Data for the task
____________

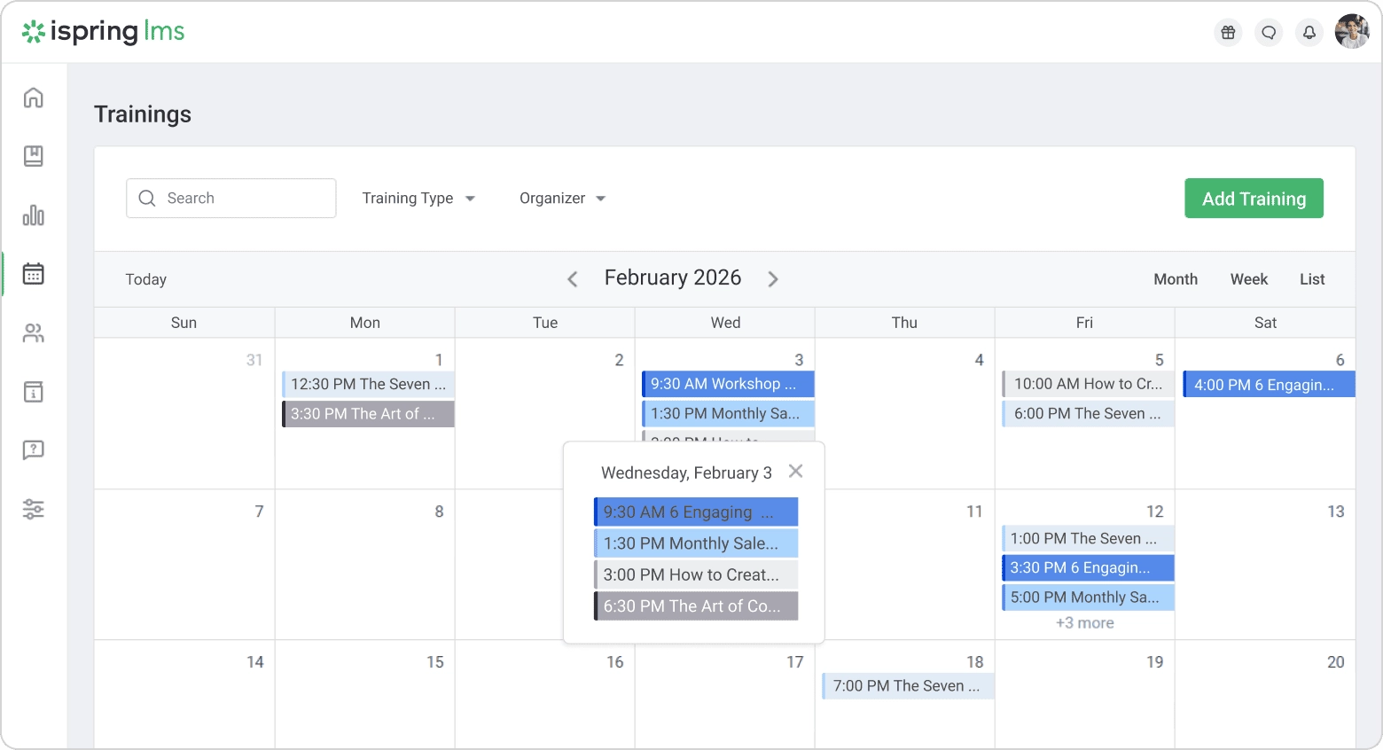
Task: Go to next month with right chevron
Action: point(773,279)
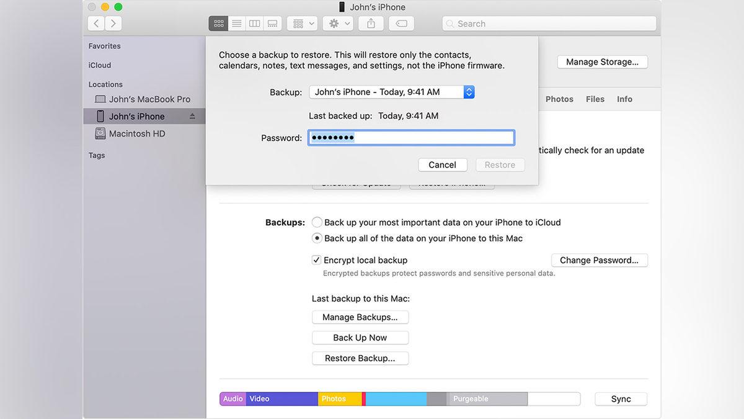
Task: Click the Edit Tags toolbar icon
Action: pos(402,24)
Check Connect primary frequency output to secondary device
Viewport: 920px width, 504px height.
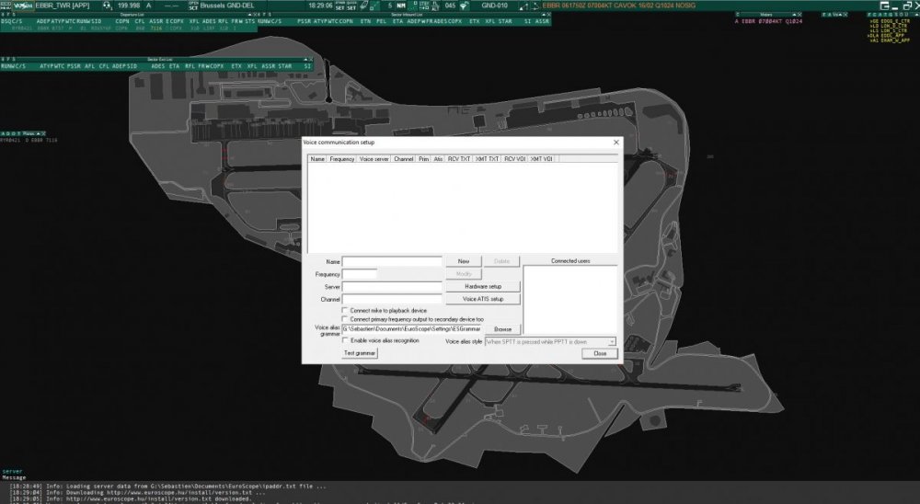tap(345, 319)

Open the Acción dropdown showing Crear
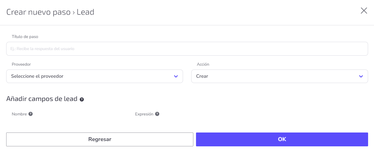point(280,76)
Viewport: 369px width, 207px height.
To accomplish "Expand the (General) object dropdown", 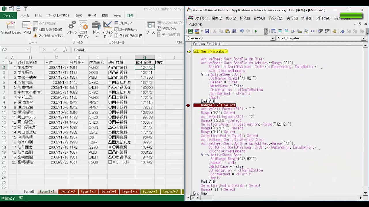I will tap(273, 38).
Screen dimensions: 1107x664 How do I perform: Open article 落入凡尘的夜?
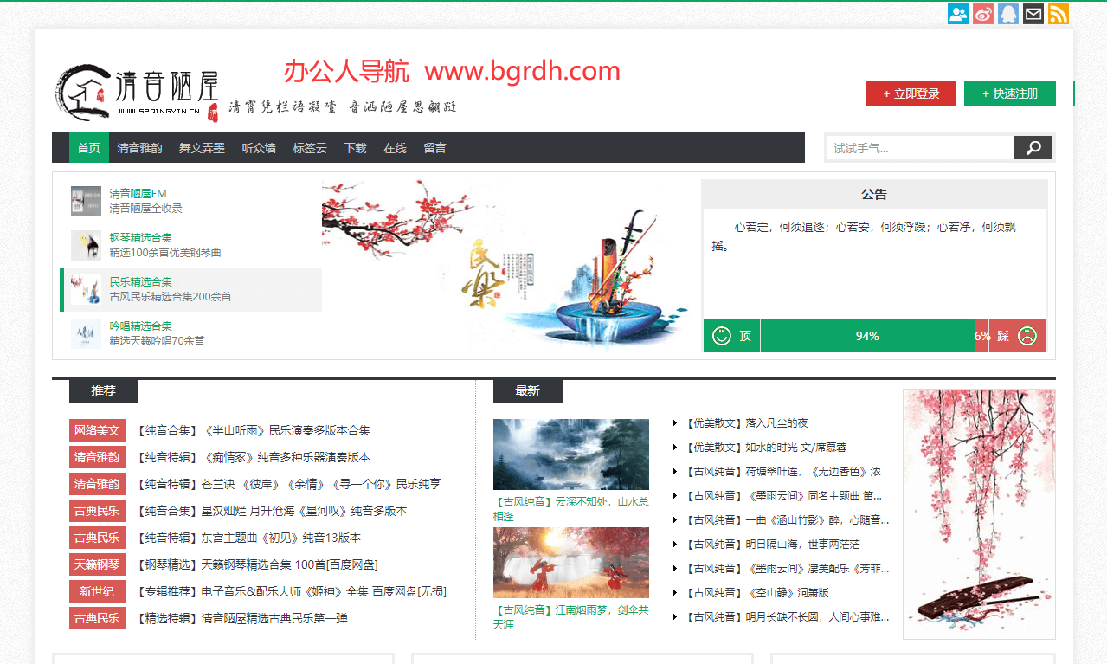[x=776, y=423]
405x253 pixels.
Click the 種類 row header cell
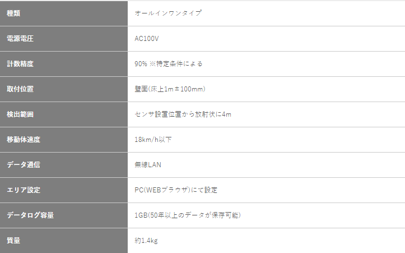(64, 13)
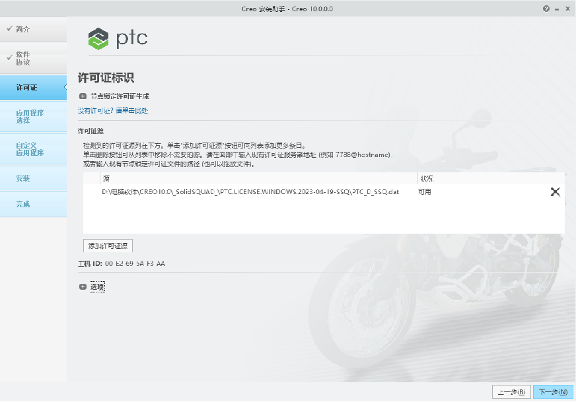Expand the 选项 section label

pos(97,287)
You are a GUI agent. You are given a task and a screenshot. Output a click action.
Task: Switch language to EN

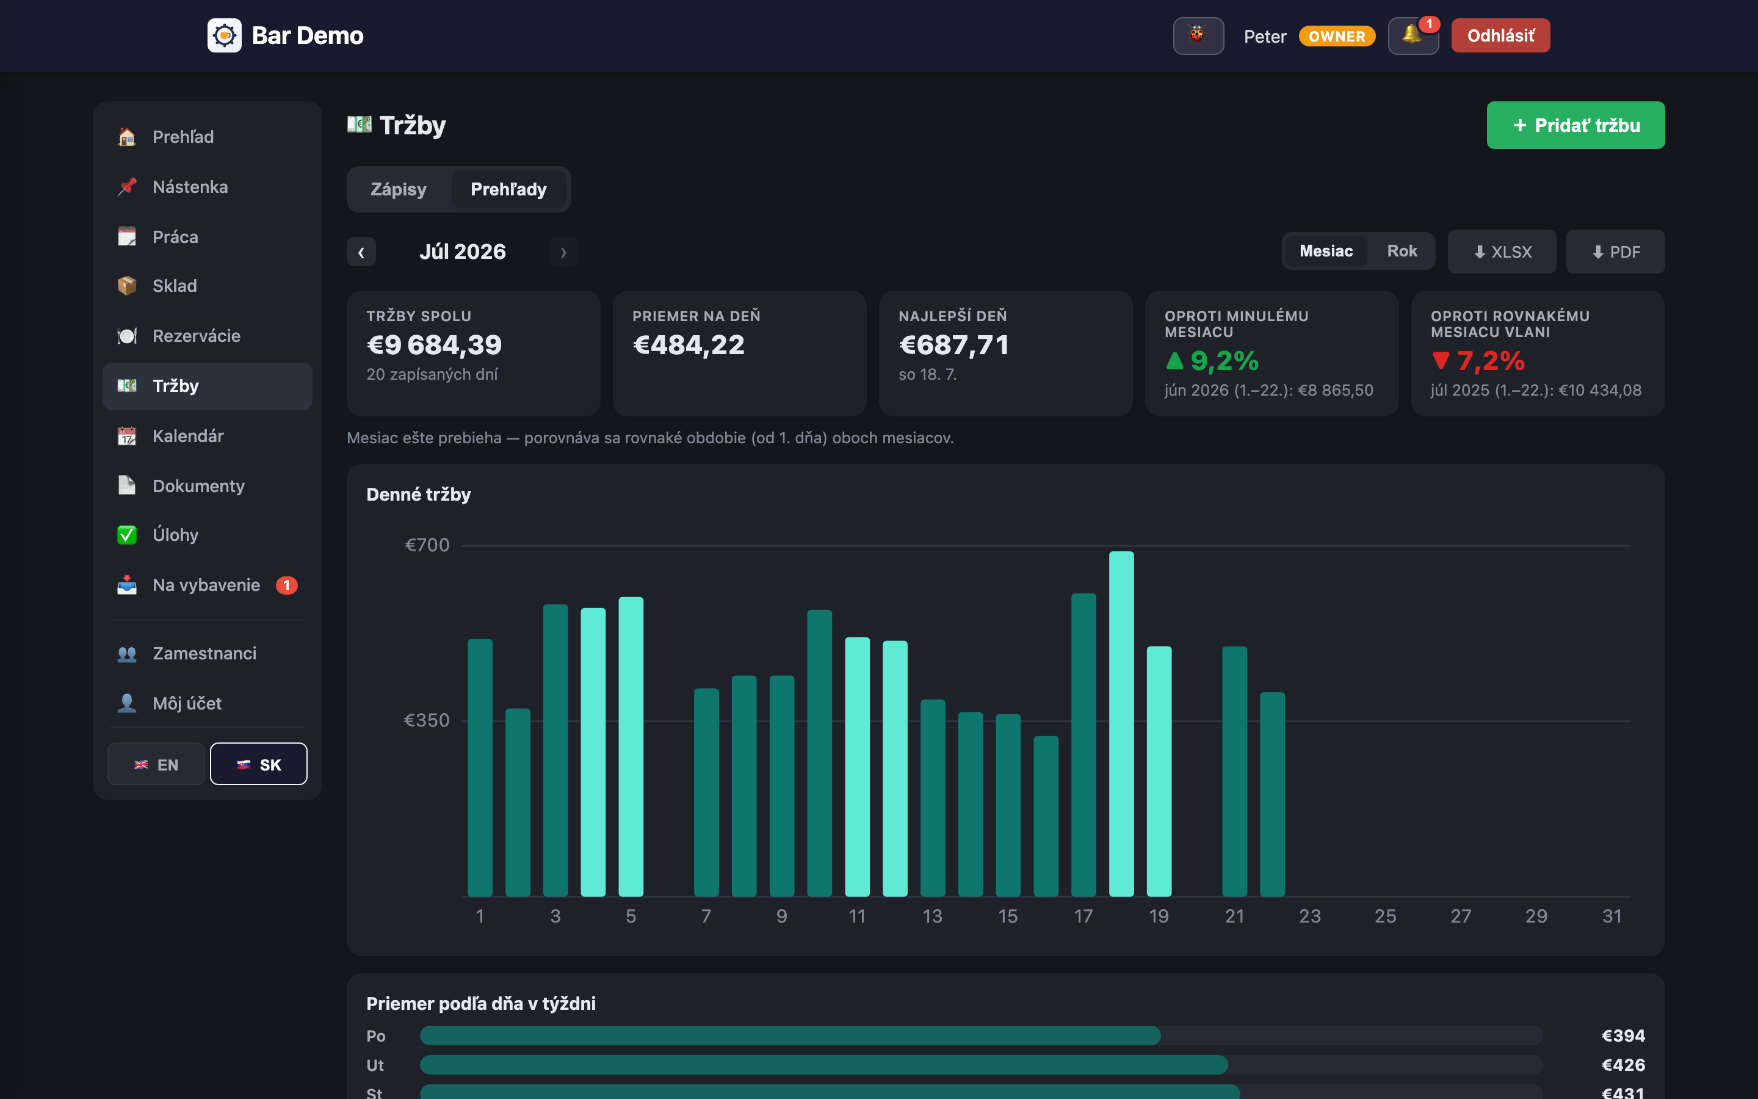pyautogui.click(x=156, y=764)
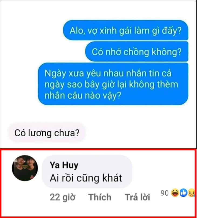Click the blue thumbs-up Like reaction icon

pyautogui.click(x=184, y=193)
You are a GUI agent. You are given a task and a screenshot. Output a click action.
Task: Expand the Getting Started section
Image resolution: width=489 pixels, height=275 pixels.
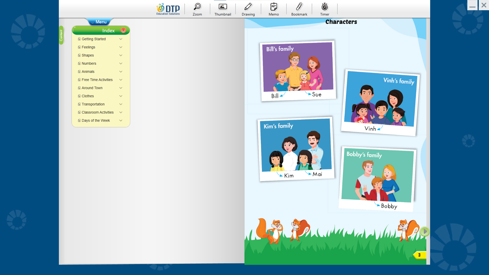(x=121, y=39)
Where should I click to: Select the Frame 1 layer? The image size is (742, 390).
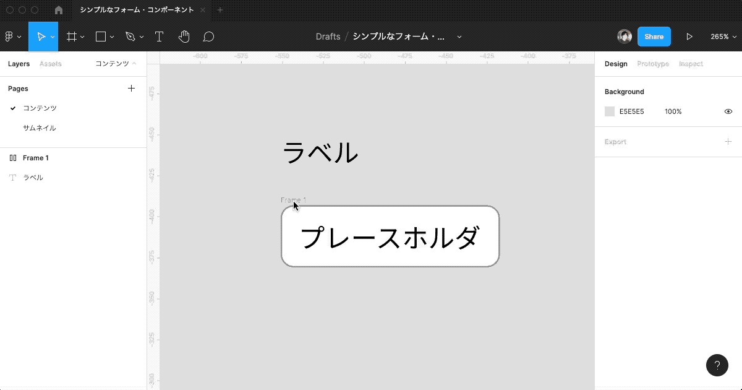click(36, 158)
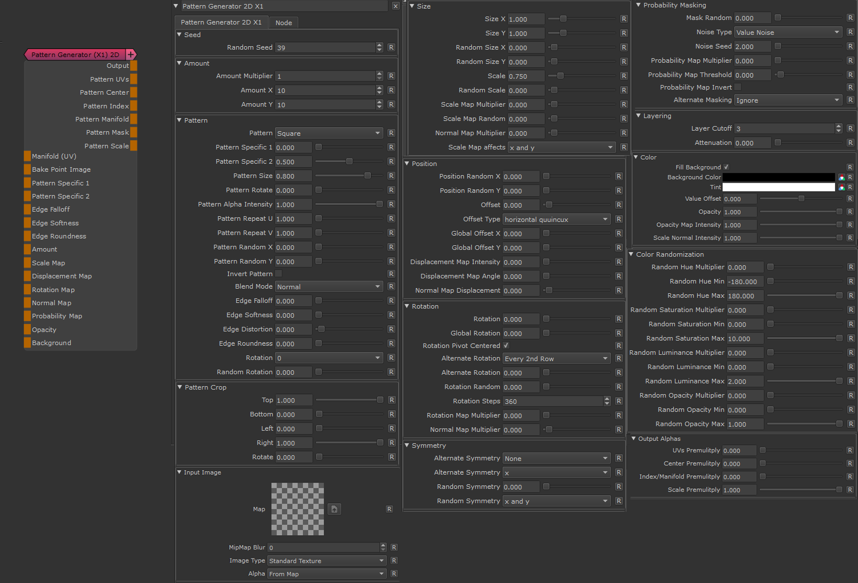Switch to the Node tab

coord(284,23)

____________

About this exercise
For this exercise, output only the lines from the one bearing "405x253 pixels." to the end of the material above, exactly as written, with pictures left out.

Result of this task
405x253 pixels.
Click the 種類 row header cell
(64, 13)
Expand the 选项 section label

pos(97,287)
You are a GUI agent. You are given a task and a screenshot. Output a click action.
Task: Switch language to EN

pyautogui.click(x=156, y=764)
Click the blue thumbs-up Like reaction icon

pyautogui.click(x=184, y=193)
You are a GUI agent. You are given a task and a screenshot. Output a click action.
Task: Expand the Getting Started section
Image resolution: width=489 pixels, height=275 pixels.
(x=121, y=39)
Where should I click to: Select the Frame 1 layer? The image size is (742, 390).
click(36, 158)
Switch to the Node tab

coord(284,23)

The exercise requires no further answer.